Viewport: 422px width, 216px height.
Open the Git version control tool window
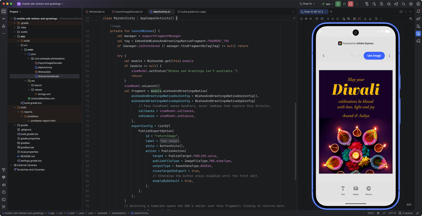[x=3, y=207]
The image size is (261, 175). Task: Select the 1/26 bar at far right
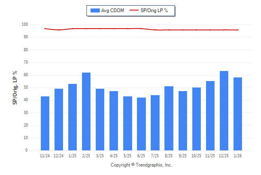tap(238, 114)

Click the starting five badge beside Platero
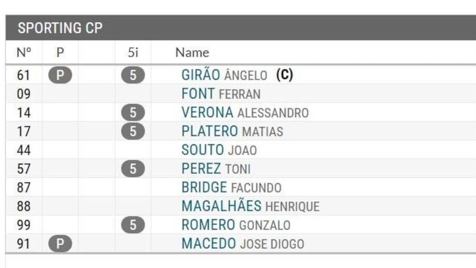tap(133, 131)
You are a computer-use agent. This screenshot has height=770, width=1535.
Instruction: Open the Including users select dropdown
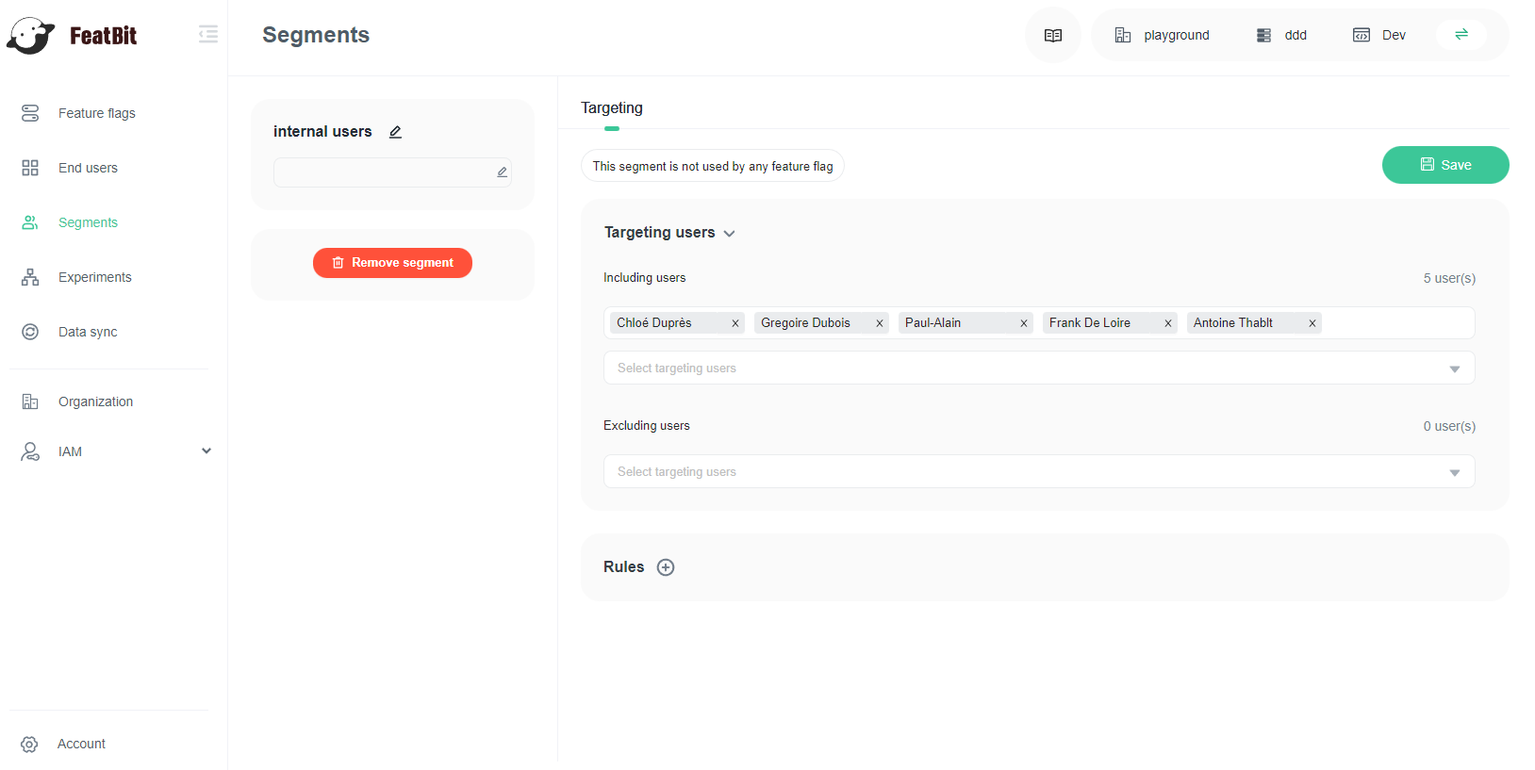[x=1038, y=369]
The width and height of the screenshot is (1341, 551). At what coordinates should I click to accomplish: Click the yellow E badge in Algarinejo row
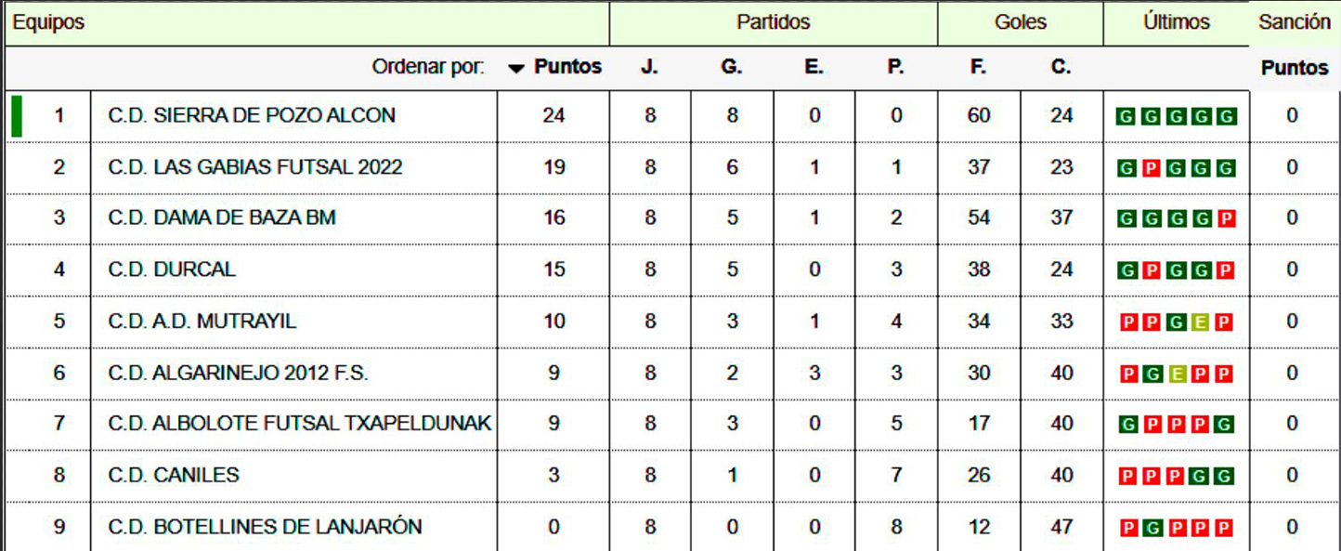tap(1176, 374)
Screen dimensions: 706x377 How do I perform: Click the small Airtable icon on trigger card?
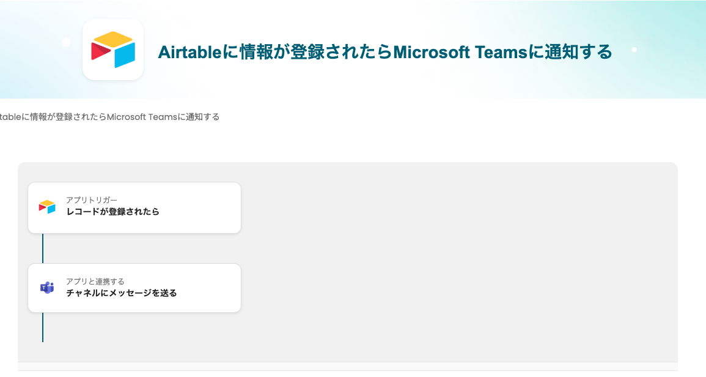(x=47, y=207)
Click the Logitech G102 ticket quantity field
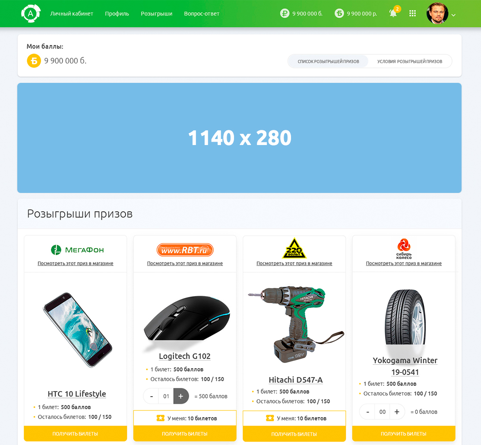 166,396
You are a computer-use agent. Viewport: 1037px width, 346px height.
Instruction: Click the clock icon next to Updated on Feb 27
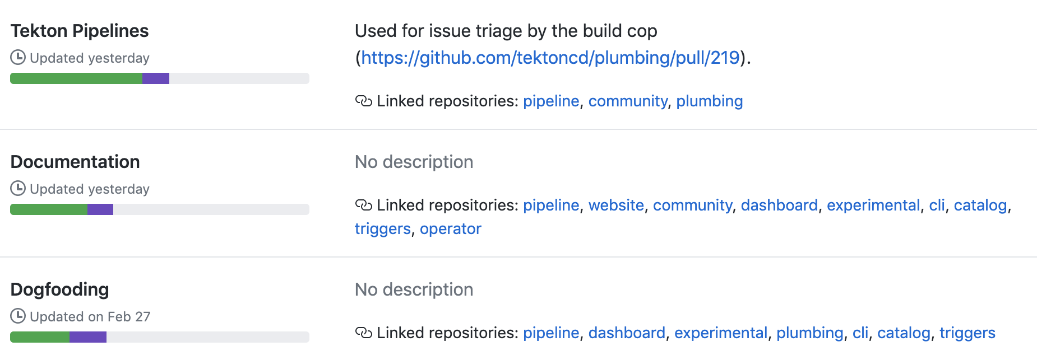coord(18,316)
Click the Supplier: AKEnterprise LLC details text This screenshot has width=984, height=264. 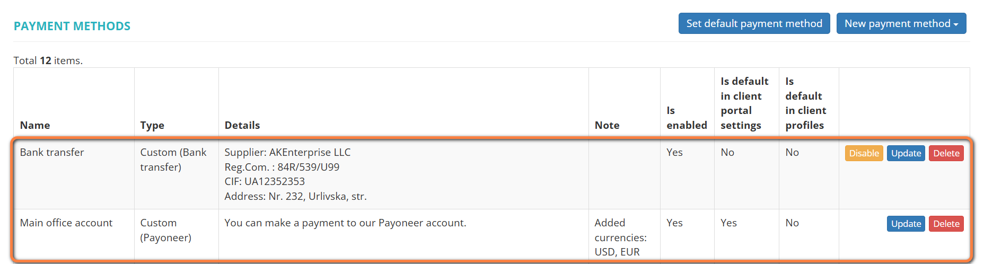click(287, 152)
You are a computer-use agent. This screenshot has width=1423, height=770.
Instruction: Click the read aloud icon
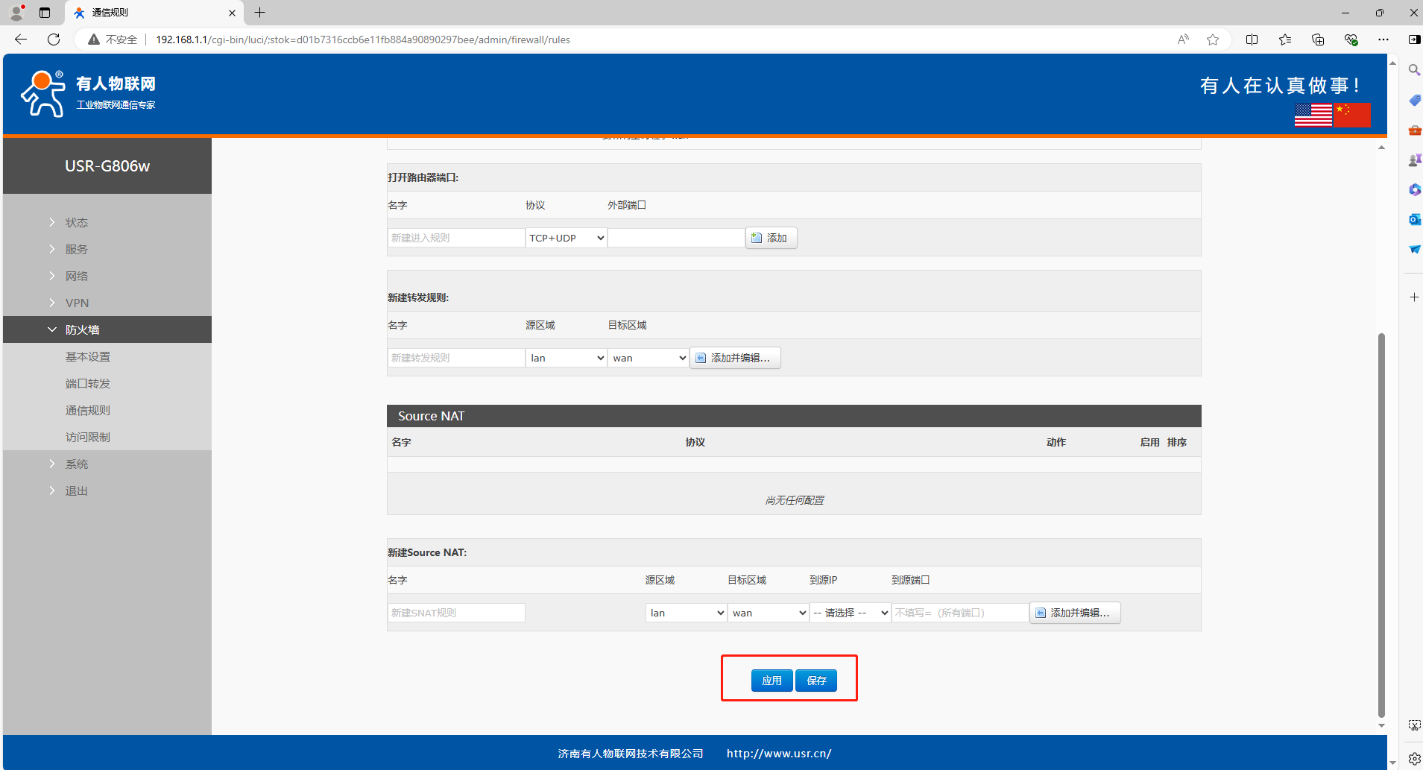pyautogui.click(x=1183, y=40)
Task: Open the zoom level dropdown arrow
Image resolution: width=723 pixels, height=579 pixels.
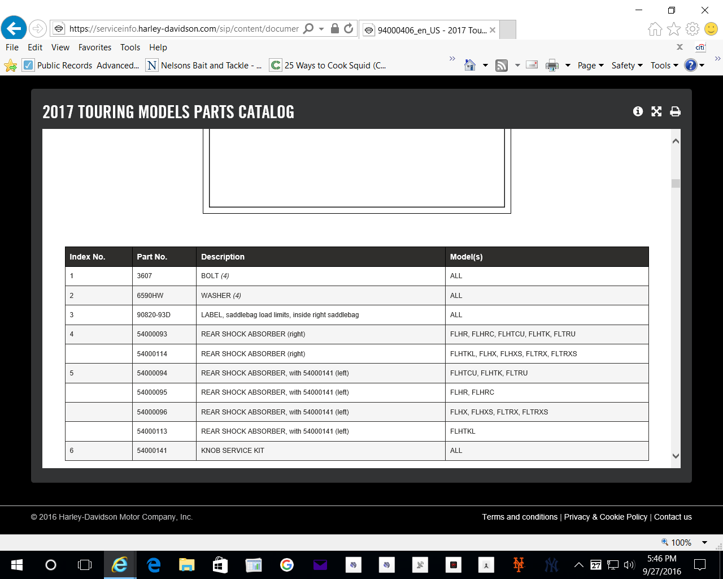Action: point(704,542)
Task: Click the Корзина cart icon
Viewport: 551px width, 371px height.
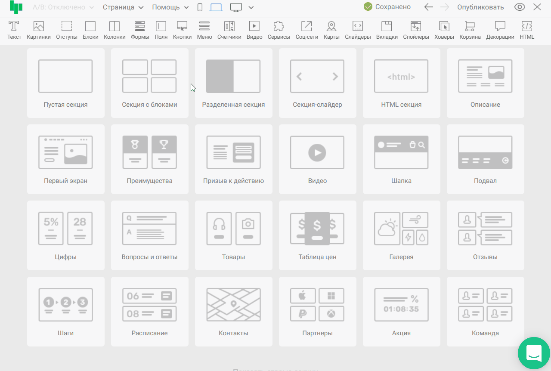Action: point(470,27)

[WHAT IS BEING ASKED] Skip the pictures and retype exactly the lines from the one that contains "Instruction: Click the read aloud icon" to the last line of the records.

[RESULT FOR THIS EXERCISE]
Instruction: Click the read aloud icon
pyautogui.click(x=1183, y=40)
Task: Open the zoom level dropdown arrow
Image resolution: width=723 pixels, height=579 pixels.
Action: point(704,542)
Task: Click the Корзина cart icon
Viewport: 551px width, 371px height.
Action: point(470,27)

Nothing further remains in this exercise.